Friday, April 16, 2010

That's All Folks | Last Blog CRTW 201

A pool of tears have accumulated near by from crying. Why does it have to be like this? Why does the class have to come to a close! --Haha, totally not crying, but I will miss all the new people that I've met in the course, and you too JD. Who could ask for a more understanding and compassionate professor? Winter semester has been one of toughest times in my life thus far. I'm only 20, so I have a lot of better times to come--hopefully! With the passing of my grandmother, trying to maintain school work, two jobs, and babysitting, you could only imagine how hectic things have been! I want to thank JD for extending well needed deadlines and overall being such a sweet person.

The phrase that keeps running through my head is "Show!--Don't tell!" Before taking this course I had no idea of how much showing--being descriptive and placing your reader in the scene, could change a writing piece for the better. Thanks for drilling that into our heads, haha.

I wish everyone the best of luck with the rest of their classes, our paths are bound to cross once more. The sky is the limit!

-Kiki

Don't Let Me Be Lonely by: Claudia Rankine | My thoughts...

Sometimes I pick up a book solely for how it looks and feels, alone. Yes, I know--one shouldn't judge a "book" by it's cover, but I often do, sew me. The cover would have been more appealing if the field of roses and clear skies overhead wasn't thrown off by the huge Don't Let Me Be Lonely sign. If the sign is such a pressing issue (which, I am aware that it is indeed an issue because it displays the title) then it could have at least been in a different font perhaps? Anyway moving on from the fact that I didn't agree with the look and feel of the book--the content was worth reading.

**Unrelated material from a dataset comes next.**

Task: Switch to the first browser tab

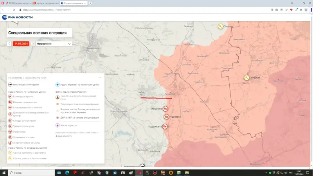Action: tap(18, 3)
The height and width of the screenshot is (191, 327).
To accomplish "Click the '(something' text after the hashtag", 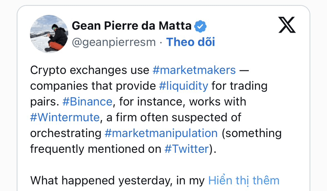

Rankine wrote in such a way, that I could image everything happening in a step by step sequence as if I were there--though, every time I encountered a picture of a television set, I grew irritated, alright, we get it already, you don't watch t.v. and when you do it acts as a muse for your writing.

The passage I could most relate to in her compilation of....writing, is ironically the one that started off the book (pg.5). I talks about how she hadn't known anyone who had died until her mother had a miscarriage. My mother also had a miscarriage, three to be exact. Unlike the nonchalant shrug that the mother in the book gave in response to the questioning, my mother cried. It was painful, she had lost a life that she was excepting to care for, nurture, and watch grow into adult. She cried and displayed her emotion outwardly. What the mom in the book and my mom had in common, was the fact that they were both hurting.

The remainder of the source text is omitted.